Reducing evictions by significantly increasing access to counsel is a critical component of an overall housing strategy. While approximately 95% of landlords in Landlord Tenant Court have attorneys, only about 5% of tenants do. For numerous reasons – the sheer crush of cases, the power imbalance between the parties, tenants’ lack of information about their rights, and barriers such as low literacy, mental illness, and limited English proficiency – tenants without counsel do not fare well in the Court process, too often entering one-sided agreements that inevitably and unnecessarily result in eviction. The consequences can be dire. Since 2000, the District has lost half of its low-cost rental units. With fewer options, families who are evicted are increasingly likely to face long-term homelessness.

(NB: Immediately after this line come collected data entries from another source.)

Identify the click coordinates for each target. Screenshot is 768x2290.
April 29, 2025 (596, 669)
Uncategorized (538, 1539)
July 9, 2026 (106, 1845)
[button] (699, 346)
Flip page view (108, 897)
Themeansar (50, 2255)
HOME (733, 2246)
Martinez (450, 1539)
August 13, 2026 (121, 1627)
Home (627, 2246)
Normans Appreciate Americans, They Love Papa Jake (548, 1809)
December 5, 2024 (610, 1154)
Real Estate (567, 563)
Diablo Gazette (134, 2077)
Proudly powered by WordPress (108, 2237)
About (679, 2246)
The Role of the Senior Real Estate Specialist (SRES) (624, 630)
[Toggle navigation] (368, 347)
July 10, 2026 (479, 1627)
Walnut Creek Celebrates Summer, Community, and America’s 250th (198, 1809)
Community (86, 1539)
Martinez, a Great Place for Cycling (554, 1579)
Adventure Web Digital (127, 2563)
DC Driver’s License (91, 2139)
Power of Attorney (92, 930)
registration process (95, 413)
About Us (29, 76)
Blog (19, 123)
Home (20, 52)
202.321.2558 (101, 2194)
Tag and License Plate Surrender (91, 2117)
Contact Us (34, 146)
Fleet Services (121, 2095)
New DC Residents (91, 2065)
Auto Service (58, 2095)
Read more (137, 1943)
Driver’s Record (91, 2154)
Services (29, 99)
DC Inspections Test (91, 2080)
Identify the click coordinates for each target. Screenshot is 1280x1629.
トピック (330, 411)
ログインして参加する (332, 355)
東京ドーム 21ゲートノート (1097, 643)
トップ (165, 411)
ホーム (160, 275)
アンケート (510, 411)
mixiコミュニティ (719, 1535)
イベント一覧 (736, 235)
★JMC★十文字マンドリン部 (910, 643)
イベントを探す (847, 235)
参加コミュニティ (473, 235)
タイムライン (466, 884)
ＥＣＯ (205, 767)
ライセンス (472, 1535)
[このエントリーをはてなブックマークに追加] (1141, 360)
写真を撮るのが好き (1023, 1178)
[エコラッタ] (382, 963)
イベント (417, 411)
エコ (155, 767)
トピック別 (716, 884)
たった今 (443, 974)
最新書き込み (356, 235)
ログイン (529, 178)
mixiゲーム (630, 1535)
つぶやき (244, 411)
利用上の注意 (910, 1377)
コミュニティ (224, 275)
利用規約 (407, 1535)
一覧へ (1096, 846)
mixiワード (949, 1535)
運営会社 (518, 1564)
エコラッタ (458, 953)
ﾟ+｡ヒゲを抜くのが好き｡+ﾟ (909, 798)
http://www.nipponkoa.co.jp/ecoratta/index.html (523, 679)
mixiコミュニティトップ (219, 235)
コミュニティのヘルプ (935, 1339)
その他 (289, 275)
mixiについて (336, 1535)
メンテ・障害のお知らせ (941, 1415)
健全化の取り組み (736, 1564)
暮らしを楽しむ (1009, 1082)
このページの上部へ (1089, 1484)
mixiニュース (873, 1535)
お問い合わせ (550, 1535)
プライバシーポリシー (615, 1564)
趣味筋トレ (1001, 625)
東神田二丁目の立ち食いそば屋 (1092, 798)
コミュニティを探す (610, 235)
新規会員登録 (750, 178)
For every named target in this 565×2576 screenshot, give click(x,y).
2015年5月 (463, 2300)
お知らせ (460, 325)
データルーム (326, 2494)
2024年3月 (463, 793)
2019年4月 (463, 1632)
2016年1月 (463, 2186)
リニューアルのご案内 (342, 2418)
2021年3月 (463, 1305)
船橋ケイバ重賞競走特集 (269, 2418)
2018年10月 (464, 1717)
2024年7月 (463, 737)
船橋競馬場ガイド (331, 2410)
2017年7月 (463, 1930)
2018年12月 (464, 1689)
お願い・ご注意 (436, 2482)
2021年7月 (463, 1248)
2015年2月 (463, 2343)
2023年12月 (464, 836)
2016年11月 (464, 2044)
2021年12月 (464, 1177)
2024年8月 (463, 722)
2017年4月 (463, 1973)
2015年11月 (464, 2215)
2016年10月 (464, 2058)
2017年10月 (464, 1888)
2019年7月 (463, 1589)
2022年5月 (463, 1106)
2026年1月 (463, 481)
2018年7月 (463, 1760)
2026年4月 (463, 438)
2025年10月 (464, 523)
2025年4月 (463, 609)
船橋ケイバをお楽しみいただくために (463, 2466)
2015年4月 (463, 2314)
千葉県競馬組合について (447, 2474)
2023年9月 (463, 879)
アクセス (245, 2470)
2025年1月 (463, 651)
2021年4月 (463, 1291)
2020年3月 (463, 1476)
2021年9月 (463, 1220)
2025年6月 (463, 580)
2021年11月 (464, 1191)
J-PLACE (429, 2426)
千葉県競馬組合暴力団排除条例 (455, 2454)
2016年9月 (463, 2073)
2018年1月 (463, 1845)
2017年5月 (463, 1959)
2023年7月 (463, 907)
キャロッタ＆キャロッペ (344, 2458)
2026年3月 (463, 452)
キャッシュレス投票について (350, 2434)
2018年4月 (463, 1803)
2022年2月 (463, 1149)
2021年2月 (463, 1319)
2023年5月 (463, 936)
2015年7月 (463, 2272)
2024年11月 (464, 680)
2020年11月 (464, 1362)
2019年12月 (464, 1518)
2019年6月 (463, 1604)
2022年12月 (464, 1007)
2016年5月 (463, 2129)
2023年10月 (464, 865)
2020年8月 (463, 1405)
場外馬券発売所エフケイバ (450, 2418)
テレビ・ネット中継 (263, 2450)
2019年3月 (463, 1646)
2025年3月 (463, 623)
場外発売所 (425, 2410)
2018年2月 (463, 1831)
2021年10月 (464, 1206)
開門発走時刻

The new project initially will focus on using pro bono resources to significantly expand representation for tenants who live in subsidized housing, where tenants pay rent based on their income, with the government paying the balance. In these cases, eviction is likely to result in the loss of a housing subsidy as well. Once such a subsidy is lost, it is unlikely to be regained: the centralized waiting list for subsidized housing has been closed for nearly two years and last numbered over 70,000 families. The guiding hand of counsel is particularly crucial in these cases, where a maze of federal statutes and regulations provide additional protections for tenants.
Through a combination of intensive pre-court outreach and intake and in-court representation and assistance, the project partners will attempt to make contact with as many tenants in public and subsidized housing facing eviction as possible and to offer representation. Some cases will resolve through limited representation at the courthouse, including with the help of experienced pro bono counsel. For those cases that continue, referrals will be made to other legal services providers or to pro bono attorneys for full representation through the litigation process.
The D.C. Bar Foundation Access to Justice grants are funded entirely by a public grant from the Executive Office of the Mayor of D.C., Office of Victim Services, through a competitive grants process. In addition to supporting this new project, the DCBF has also renewed grants that fund Legal Aid’s presence at the Northwest Domestic Violence Intake Center, our courthouse projects in the Paternity and Support Court and Landlord-Tenant Branch, and our community offices East of the Anacostia River at the Anacostia Professional Building and at the Domestic Violence Intake Center Southeast at the United Medical Center.